STORED DATA>
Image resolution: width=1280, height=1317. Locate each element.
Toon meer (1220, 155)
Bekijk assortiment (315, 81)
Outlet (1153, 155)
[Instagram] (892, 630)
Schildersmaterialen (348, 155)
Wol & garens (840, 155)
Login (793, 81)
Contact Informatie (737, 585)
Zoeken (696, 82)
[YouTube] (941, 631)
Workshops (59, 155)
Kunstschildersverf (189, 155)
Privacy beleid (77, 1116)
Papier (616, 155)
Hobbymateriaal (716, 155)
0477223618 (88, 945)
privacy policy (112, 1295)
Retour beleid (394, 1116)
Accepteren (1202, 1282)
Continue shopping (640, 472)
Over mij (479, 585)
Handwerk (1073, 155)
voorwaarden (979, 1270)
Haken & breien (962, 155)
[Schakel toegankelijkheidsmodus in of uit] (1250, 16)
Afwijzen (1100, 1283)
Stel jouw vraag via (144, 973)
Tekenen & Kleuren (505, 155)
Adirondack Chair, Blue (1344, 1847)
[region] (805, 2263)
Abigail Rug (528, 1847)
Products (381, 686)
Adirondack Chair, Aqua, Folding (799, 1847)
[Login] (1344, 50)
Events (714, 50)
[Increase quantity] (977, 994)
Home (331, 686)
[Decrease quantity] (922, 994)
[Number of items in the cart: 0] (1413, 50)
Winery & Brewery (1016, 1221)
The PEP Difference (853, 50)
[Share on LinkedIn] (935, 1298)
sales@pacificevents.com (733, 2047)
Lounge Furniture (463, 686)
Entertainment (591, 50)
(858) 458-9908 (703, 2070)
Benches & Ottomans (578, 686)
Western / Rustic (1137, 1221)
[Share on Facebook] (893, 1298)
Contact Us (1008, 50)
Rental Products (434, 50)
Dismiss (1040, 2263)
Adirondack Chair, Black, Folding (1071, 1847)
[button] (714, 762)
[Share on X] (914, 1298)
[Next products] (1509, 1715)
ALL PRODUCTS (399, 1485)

DIRECTIONS FOR THIS TASK>
Every record above is to be copied exactly.

OUTPUT BELOW>
Image resolution: width=1280, height=1317. Locate each element.
Toon meer (1220, 155)
Bekijk assortiment (315, 81)
Outlet (1153, 155)
[Instagram] (892, 630)
Schildersmaterialen (348, 155)
Wol & garens (840, 155)
Login (793, 81)
Contact Informatie (737, 585)
Zoeken (696, 82)
[YouTube] (941, 631)
Workshops (59, 155)
Kunstschildersverf (189, 155)
Privacy beleid (77, 1116)
Papier (616, 155)
Hobbymateriaal (716, 155)
0477223618 (88, 945)
privacy policy (112, 1295)
Retour beleid (394, 1116)
Accepteren (1202, 1282)
Continue shopping (640, 472)
Over mij (479, 585)
Handwerk (1073, 155)
voorwaarden (979, 1270)
Haken & breien (962, 155)
[Schakel toegankelijkheidsmodus in of uit] (1250, 16)
Afwijzen (1100, 1283)
Stel jouw vraag via (144, 973)
Tekenen & Kleuren (505, 155)
Adirondack Chair, Blue (1344, 1847)
[region] (805, 2263)
Abigail Rug (528, 1847)
Products (381, 686)
Adirondack Chair, Aqua, Folding (799, 1847)
[Login] (1344, 50)
Events (714, 50)
[Increase quantity] (977, 994)
Home (331, 686)
[Decrease quantity] (922, 994)
[Number of items in the cart: 0] (1413, 50)
Winery & Brewery (1016, 1221)
The PEP Difference (853, 50)
[Share on LinkedIn] (935, 1298)
sales@pacificevents.com (733, 2047)
Lounge Furniture (463, 686)
Entertainment (591, 50)
(858) 458-9908 (703, 2070)
Benches & Ottomans (578, 686)
Western / Rustic (1137, 1221)
[Share on Facebook] (893, 1298)
Contact Us (1008, 50)
Rental Products (434, 50)
Dismiss (1040, 2263)
Adirondack Chair, Black, Folding (1071, 1847)
[button] (714, 762)
[Share on X] (914, 1298)
[Next products] (1509, 1715)
ALL PRODUCTS (399, 1485)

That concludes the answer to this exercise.